It’s been three years since Christophe Legault, now 12, was diagnosed with obesity and started treatment.
He had been having trouble at school — his grades were dropping, he was being bullied and he was struggling to participate in sports such as basketball, his favourite.
The program he’s been following at Maison de Santé Prévention, a semi-private, subsidized clinic in Montreal, involves intensive lifestyle and nutrition counselling, including finding out what kinds of food and exercise work for him and his family, who pays for the treatment.
With help from doctors, nurses, nutritionists and other experts, the family made changes around the kinds of foods they eat, and Christophe started walking to school instead of taking the bus.
“It makes me proud that I made a lot of progress,” Legault said. “If I didn’t have that treatment, it would have been really hard.”
The kind of early, intensive intervention Christophe is part of, is in line with the American Academy of Pediatrics’ new clinical guidelines to treat obesity, announced in January. The guidelines shift doctors’ approach from so-called “watchful waiting” — to see if a child outgrows obesity — to more aggressive treatments.
The recommendations include intensive, one-on-one health and lifestyle treatment — at least 26 hours over three months, for children as young as two who have a body mass index in the 85th percentile or higher.
But the AAP also recommends physicians offering weight-loss drugs for kids 12 and up with obesity, and referrals for bariatric surgery for teens 13 and up with severe obesity, defined as having a body mass index of 35 or higher.
“Many of these children, especially teenagers, are going into adulthood with obesity and by the time they’re in adulthood, they already have many of the comorbidities,” said Dr. Madeline Joseph, medical director for the UFHealth Pediatric Weight Management Center in Jacksonville, Fla., and one of the authors of the US guidelines.
There are 14 million children in the US who have obesity, affecting one in five children across the country, according to the US Centers for Disease Control and Prevention. Joseph said with more than 14 million children with obesity, there is evidence that the old approach just didn’t work.
“We cannot watch these kids really struggle and their health is in jeopardy without offering them some solutions,” she said.
New Canadian guidelines on the way
In Canada, where about one in 10 children has obesity, treatment guidelines are also in the process of being updated. A team of more than 50 experts across the country is reviewing the latest evidence and consulting families with children who have obesity to determine the best approach.
“Eating less and moving more is a very simplistic view of a complex problem,” said Dr. Geoff Ball, a professor at the University of Alberta and a chair in obesity research who is working on the guidelines with the Obesity Canada advocacy group.
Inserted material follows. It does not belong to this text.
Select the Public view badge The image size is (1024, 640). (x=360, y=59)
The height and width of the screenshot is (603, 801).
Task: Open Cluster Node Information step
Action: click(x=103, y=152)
“Over time as researchers and health professionals, we’ve taken a much broader, more comprehensive view of obesity.”
Dr. Melanie Henderson, a pediatric endocrinologist and researcher at Sainte-Justine Hospital in Montreal, said obesity is a chronic disease affected by environment, socio-economic factors, genetics, lifestyle and more.
Henderson, who is also working on the Canadian guidelines, said children with obesity are at risk of high blood pressure, cholesterol problems, and diabetes. They also have higher rates of anxiety and depression. Left untreated, children can carry those health problems into adulthood.
“The first line really remains healthy lifestyle choices and working with the families to try and overcome some of the barriers,” she said.
Still, Henderson said that treatment doesn’t work for all children, and not everyone has access to programs focused on that approach.
“There is a subset of children despite making all their efforts living with very severe obesity and very severe complications,” she said.
For them, Henderson said, medication and bariatric surgery need to be openly discussed as treatment options.
Stigma can also play a role in how children with obesity are treated within the health-care system and beyond, said Dr. Yoni Freedhoff, medical director of the Bariatric Medical Institute in Ottawa.
Focusing solely on lifestyle changes, he said, “adds to the stereotype that it’s just a matter of control.”
“There’s genes and hormones that we can’t control and these medications can help level the playing field,” he said.
Focus on prevention
Dr. David Ma, professor of health and nutritional sciences at the University of Guelph, worries that following the US’s lead and including recommendations for drugs and surgery in Canada’s guidelines could undermine efforts aimed at prevention.
“Surely there is some evidence to demonstrate efficacy in individuals, in children, who are the most extreme cases in terms of being overweight,” he said.
“The concern is that these are simply Band-Aid solutions and that we really need to get to the root cause of why these children are overweight and obese.”
In the US a further set of guidelines is expected that will look specifically at prevention.
Ball said Canada’s guidelines, expected later this year, will focus on treatment, for now. He said prevention guidelines could be followed but will take the work of many stakeholders – in schools, communities and health-care settings.